Reconstitution of the historical dynamics of agrarian systems and their effects on the local ecosystems
Elise Doyen  1@  , David Etienne  2@  
1 : Institut national de recherches archéologiques préventives  (INRAP)
INRAP
38 Rue des Dats, 51520 Saint-Martin sur le Pré -  France
2 : Centre Alpin de Recherche sur les Réseaux Trophiques et Ecosystèmes Limniques  (CARRTEL)  -  Website
Université de Savoie, Institut national de la recherche agronomique (INRA) : UMR0042
Campus scientifique, 73376 Le Bourget du Lac cedex -  France

Since the development of the agriculture during the Neolithic and until present, humans never stopped to shape their environment to obtain required resources. Over millennia, they were able to change their operating modes and to adapt their technologies and their techniques to changing socio-economic and political contexts but also to variable climatic and local environmental conditions. The different phases of agrarian history defined as the combination of the mode of exploitation of an ecosystem – i.e. seen as an "agro-system" -, the technical system, and the socio-economic logic governing the whole have been summarized by agronomists in the theoretical concept of agrarian system (Mazoyer and Roudart, 1997).

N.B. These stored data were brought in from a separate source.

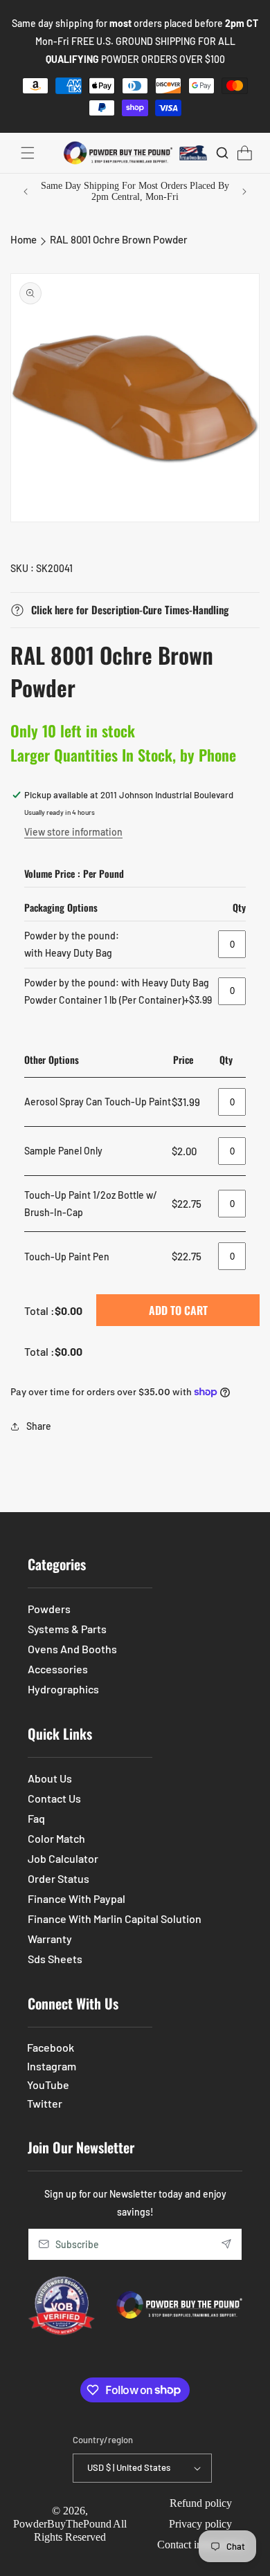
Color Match (56, 1838)
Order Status (58, 1878)
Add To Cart (178, 1310)
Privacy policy (200, 2524)
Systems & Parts (67, 1628)
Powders (49, 1608)
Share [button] (38, 1426)
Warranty (50, 1938)
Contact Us (54, 1798)
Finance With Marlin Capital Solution (114, 1918)
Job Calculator (63, 1858)
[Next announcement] (244, 191)
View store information (73, 832)
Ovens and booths (72, 1648)
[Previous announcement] (25, 191)
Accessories (58, 1668)
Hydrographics (63, 1688)
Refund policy (201, 2503)
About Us (50, 1778)
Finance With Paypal (76, 1898)
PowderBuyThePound (62, 2524)
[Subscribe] (226, 2244)
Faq (36, 1818)
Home (23, 239)
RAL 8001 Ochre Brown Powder (119, 239)
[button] (27, 153)
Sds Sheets (55, 1958)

This conceptual framework is particularly applicable to lowlands where human societies have historically found less-limiting climatic and topographic conditions for the development and the diversification of agro-pastoral activities. Thus, the Pre-Alps lowlands sheltered many archaeological evidences of ancient human occupations since the Neolithic with several pile-dwelling sites (i.e Paladru, Aiguebelette, Bourget-du-Lac) and over the past 7000 years.

In this lowland area, paleoenvironmental multi-parameter (pollen, micro- and macro-charcoal, NPPs, sedaDNA, XRF) studies have been undertaken on two lacustrine sedimentary sequences from Paladru and Moras lakes located 30 km away. The aim was to both identify and quantify the operating modes of successive agrarian societies at a micro-regional scale and to determine their potential impacts on each ecosystem components whether soil, vegetation or lacustrine system.